- _Given request 1_
According to the film listing, who wrote the music for the film?
- _Given request 2_
From the film listing, extract the passage starting at "A colourful and" and ending at "with fearful consequences.".
- _Given request 3_
List the titles of the stories under which the cast is grouped in the "WITH" line of the film listing.

*** Source passage ***

Kobayashi Masaki  •   Japan  • ​  1964
183 mins  •  HD  •   PG violence
In Japanese with English subtitles


A colourful and visually stunning adaptation of four classic Japanese ghost stories, in which mortals encounter supernatural forces with fearful consequences.
​

“The ultimate in ghost stories!” – NY Herald Tribune 

DIRECTOR: Kobayashi Masaki
PRODUCER: Wakatsuki Shigeru
PRODUCTION CO
: Ninjin Club
SCREENPLAY: Mizuki Yoko, based on the stories by Koizumi Yakumo
PHOTOGRAPHY: Miyajima Yoshio
EDITOR: Sagara Hisashi
MUSIC: Takemitsu Tōru
WITH: The Black Hair: Mikuni Rentarō (Samurai), Aratama Michiyo (The first wife), Watanabe Misako (The second wife). The Woman of the Snow:  Nakadai Tatsuya (Minokichi), Kishi Keiko (Yuki-onna). Hoichi the Earless: Nakamura Katsuo (Hoichi the Earless), Tamba Tetsurō (Samurai), In a Cup of Tea: Nakamura Kan'emon (Kannai), Takizawa Osamu (Narrator) 

​FESTIVALS: Cannes

REVIEW

“Breathtakingly photographed on hand-painted sets, Kwaidan is at once a Japanese woodcut writ large, and an abstract wash of luminescent colors that seem to come from another world. An electronic soundtrack by avant-garde composer Toru Takemitsu plays hauntingly with natural sounds — crickets, rain, the cracking of wood, the loud silence of snow. Yet the stories — four of Lafcadio Hearn’s ghostly tales — strangely contradict this plastic splendor in their simple, aching humanity. All are tales of mortals caught by forces beyond their comprehension when the supernatural world intervenes in their lives. One of the most memorable of these is “Hoichi, the Earless,” in which a blind young monk is compelled by the ghosts of a famous battle to retell their story over and over again. In “The Snow Maiden,” the most eerily atmospheric of the tales, a woodcutter marries a woman whose true calling is to wander, enveloped in swirling snowflakes, bringing death to mortals.”

*** Record extracts ***

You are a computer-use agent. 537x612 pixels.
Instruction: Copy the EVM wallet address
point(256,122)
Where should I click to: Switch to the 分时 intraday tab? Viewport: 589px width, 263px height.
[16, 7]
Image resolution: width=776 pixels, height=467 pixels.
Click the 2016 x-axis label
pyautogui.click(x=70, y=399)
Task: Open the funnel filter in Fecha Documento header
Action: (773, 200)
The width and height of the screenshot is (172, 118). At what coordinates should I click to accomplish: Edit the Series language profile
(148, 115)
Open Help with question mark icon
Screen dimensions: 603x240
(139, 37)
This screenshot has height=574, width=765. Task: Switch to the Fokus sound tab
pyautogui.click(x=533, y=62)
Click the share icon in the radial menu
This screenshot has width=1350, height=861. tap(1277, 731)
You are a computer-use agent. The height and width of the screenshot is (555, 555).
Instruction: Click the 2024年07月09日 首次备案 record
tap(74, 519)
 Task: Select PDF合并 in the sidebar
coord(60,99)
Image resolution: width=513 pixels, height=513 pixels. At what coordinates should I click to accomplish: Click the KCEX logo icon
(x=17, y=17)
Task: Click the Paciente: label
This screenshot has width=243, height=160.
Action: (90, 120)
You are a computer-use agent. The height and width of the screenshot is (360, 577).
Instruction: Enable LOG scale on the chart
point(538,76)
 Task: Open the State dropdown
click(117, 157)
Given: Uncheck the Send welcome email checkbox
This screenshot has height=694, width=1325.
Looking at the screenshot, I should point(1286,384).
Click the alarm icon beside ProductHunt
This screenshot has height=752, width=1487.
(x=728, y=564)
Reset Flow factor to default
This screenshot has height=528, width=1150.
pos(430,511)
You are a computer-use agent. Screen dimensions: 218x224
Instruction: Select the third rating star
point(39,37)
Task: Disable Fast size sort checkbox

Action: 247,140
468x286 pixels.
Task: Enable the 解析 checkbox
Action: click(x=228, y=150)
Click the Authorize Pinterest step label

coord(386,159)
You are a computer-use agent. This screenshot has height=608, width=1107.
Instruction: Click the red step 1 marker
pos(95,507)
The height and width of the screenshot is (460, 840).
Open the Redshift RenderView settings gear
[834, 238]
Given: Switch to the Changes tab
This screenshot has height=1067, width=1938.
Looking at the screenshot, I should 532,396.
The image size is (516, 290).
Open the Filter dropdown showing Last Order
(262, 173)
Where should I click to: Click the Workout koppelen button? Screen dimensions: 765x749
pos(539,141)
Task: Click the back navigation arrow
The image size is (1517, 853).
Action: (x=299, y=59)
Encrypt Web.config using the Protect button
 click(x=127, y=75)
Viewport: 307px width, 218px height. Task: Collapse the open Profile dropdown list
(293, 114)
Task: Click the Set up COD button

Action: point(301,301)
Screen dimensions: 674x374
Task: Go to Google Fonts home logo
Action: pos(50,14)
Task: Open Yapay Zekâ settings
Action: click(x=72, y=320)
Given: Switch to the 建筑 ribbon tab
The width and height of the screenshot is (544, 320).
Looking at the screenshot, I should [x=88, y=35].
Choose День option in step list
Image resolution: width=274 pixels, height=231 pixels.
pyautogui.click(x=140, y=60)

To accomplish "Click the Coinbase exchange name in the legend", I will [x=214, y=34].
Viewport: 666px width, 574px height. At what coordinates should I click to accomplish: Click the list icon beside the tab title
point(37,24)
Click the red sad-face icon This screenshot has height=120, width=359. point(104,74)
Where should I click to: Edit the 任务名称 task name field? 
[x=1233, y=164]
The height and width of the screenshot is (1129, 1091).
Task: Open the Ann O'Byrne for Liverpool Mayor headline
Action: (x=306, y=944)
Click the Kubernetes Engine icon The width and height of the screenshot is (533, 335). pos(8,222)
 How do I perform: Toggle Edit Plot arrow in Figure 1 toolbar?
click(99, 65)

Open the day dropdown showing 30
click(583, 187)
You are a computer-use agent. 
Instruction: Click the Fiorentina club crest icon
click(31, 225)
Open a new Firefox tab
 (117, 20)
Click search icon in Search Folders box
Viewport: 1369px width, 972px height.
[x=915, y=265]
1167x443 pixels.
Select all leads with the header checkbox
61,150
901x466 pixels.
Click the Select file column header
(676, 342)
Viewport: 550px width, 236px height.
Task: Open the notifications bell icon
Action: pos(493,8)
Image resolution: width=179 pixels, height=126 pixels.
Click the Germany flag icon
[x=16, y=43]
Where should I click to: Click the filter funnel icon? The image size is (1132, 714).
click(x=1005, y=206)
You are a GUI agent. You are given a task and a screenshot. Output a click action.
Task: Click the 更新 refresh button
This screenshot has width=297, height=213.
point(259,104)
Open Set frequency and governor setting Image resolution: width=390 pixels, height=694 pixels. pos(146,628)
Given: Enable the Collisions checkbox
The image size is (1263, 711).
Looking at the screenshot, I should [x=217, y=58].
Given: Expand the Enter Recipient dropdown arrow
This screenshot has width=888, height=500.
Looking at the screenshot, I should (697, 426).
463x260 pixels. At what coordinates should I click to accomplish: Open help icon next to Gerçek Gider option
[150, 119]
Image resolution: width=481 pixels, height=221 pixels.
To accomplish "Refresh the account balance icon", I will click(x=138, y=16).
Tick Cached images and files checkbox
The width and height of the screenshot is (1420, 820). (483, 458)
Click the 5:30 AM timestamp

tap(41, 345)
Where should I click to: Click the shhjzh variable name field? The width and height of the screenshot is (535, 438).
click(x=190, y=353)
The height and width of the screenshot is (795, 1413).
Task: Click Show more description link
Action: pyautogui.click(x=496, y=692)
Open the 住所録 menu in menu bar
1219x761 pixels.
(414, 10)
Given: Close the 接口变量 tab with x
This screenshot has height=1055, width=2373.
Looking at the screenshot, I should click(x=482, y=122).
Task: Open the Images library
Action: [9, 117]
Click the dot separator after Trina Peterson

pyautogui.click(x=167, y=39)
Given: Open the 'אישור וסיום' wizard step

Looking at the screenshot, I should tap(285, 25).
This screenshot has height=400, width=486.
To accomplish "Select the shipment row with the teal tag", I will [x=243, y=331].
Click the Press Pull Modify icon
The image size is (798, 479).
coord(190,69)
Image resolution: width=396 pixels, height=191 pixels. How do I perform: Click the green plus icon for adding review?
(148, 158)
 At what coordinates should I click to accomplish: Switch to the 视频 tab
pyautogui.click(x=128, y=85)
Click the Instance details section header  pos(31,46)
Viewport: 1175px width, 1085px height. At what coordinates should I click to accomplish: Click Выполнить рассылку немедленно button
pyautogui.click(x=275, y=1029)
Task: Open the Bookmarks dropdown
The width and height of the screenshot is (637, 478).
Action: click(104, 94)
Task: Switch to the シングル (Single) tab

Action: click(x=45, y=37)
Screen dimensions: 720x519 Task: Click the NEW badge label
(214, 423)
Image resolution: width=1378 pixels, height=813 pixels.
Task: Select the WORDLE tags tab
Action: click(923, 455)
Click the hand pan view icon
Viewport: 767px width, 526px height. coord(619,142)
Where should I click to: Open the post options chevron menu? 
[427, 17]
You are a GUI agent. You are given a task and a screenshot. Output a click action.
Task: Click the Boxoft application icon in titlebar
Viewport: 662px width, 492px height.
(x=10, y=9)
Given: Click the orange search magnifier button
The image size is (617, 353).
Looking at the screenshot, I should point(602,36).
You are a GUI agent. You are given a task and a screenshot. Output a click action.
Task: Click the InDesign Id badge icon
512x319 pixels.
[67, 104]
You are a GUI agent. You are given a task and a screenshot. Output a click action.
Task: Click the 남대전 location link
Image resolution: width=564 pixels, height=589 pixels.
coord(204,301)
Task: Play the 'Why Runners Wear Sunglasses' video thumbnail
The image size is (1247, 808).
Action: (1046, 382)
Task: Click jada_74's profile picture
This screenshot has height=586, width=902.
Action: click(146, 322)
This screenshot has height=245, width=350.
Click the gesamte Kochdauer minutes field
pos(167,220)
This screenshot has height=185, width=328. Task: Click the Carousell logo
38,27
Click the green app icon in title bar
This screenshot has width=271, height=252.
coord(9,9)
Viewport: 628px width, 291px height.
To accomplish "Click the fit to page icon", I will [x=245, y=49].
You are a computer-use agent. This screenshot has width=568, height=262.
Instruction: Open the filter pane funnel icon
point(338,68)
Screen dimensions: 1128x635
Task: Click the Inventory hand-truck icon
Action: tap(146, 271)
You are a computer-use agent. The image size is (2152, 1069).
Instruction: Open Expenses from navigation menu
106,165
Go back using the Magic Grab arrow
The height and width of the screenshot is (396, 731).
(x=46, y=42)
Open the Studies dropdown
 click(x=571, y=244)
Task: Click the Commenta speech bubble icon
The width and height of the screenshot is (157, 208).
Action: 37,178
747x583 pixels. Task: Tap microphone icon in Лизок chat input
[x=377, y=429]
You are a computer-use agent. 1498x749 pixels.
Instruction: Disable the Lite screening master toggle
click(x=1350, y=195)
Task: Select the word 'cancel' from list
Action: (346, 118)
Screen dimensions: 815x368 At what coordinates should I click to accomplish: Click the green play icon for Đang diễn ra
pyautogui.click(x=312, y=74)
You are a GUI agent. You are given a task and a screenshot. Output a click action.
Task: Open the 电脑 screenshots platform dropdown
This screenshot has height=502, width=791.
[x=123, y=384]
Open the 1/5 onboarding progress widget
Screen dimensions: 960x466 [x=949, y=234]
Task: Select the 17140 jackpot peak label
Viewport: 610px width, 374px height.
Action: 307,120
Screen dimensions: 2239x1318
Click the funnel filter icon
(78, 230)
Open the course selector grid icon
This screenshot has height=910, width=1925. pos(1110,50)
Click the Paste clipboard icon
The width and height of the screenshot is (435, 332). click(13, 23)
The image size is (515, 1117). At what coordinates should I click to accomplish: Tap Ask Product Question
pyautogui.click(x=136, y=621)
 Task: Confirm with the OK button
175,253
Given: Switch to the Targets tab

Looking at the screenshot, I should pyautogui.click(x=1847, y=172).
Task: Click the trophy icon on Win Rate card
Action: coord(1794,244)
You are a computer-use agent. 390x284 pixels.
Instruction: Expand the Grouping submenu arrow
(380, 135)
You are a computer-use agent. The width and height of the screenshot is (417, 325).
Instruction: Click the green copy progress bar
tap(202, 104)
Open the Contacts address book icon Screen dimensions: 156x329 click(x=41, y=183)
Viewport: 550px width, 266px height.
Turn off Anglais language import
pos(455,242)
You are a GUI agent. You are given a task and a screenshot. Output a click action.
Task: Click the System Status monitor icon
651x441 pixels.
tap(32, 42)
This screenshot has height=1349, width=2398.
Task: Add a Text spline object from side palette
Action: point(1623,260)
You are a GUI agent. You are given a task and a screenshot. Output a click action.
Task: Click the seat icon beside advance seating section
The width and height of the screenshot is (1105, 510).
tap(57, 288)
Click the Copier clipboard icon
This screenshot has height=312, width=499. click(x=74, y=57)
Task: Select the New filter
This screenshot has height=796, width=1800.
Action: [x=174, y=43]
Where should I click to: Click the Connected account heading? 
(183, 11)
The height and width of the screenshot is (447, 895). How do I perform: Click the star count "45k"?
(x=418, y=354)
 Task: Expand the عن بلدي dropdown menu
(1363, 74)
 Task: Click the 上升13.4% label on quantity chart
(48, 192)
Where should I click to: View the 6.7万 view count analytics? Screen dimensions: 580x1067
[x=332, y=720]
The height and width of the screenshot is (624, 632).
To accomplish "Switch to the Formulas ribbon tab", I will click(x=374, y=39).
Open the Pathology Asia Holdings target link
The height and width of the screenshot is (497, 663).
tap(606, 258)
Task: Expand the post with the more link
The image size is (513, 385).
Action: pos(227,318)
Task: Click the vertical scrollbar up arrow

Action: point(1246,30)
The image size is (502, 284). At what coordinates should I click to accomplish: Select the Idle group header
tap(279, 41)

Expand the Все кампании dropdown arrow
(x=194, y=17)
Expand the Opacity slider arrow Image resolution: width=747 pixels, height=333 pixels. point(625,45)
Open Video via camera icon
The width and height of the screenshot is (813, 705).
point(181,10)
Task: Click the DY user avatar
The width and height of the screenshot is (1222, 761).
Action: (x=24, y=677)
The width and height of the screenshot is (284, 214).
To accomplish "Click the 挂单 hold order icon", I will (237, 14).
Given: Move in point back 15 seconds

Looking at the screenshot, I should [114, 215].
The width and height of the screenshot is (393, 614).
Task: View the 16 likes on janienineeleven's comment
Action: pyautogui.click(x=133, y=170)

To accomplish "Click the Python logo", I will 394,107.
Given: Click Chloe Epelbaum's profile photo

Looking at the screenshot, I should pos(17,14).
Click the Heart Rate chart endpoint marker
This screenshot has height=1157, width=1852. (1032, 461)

***

- _Full solution 1_
Takemitsu Tōru

- _Full solution 2_
A colourful and visually stunning adaptation of four classic Japanese ghost stories, in which mortals encounter supernatural forces with fearful consequences.

- _Full solution 3_
The Black Hair
The Woman of the Snow
Hoichi the Earless
In a Cup of Tea